Your task → Pull out every line of the data below that contains the string "should", and treat uppercase and lowercase as different.

══ Provided data ══

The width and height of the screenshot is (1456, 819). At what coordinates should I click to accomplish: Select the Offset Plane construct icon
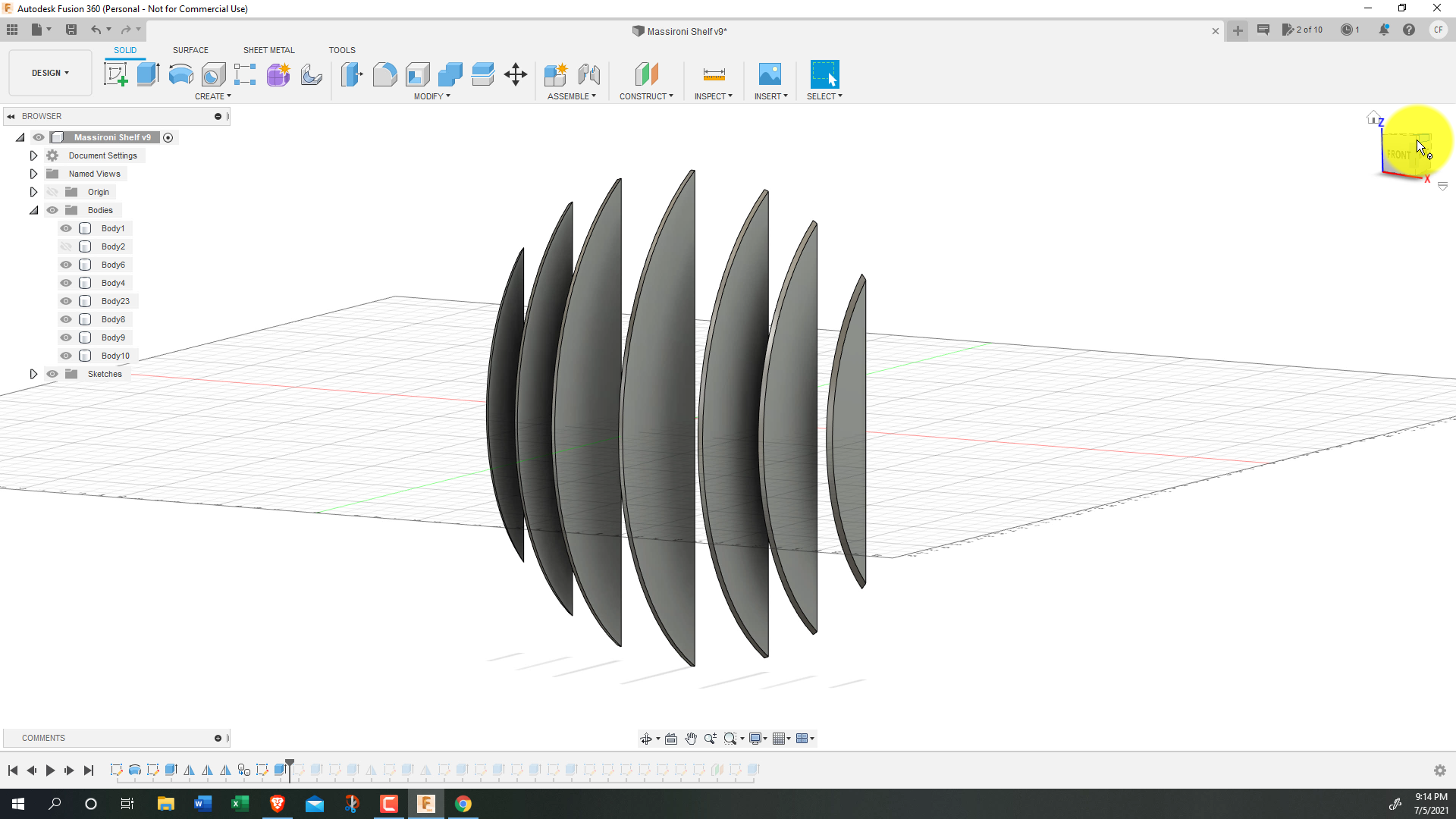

═══
══ Provided data ══

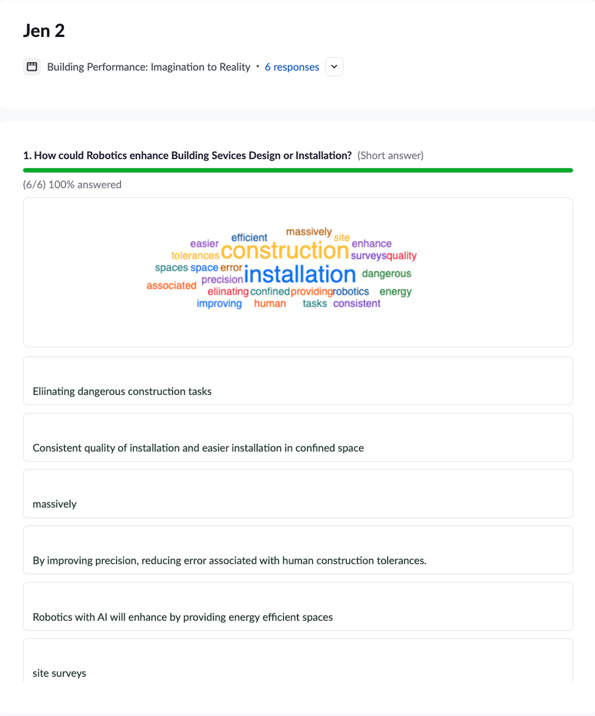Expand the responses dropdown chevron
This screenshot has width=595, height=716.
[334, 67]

═══
══ Provided data ══

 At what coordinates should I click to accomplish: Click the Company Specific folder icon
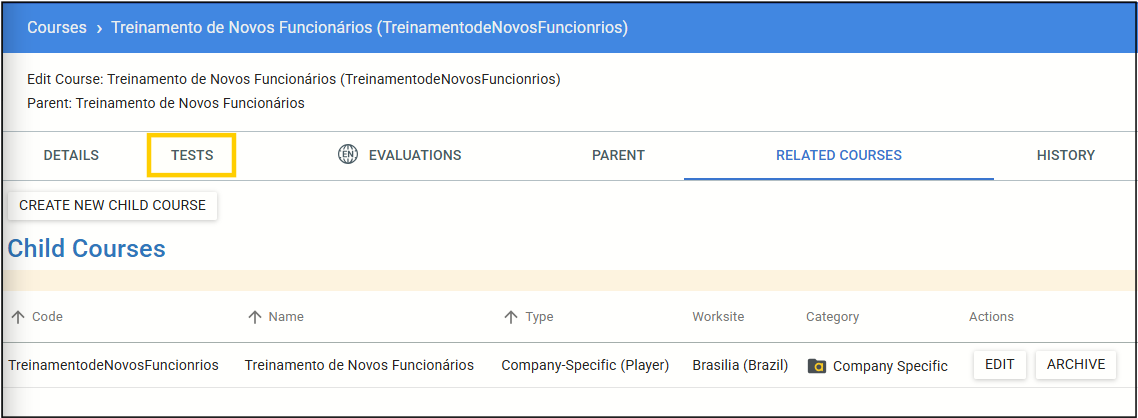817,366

═══

The output →
The width and height of the screenshot is (1456, 819). At what coordinates should I click to accomplish: Select the Offset Plane construct icon
 At what coordinates should I click to accomplish: Click the Company Specific folder icon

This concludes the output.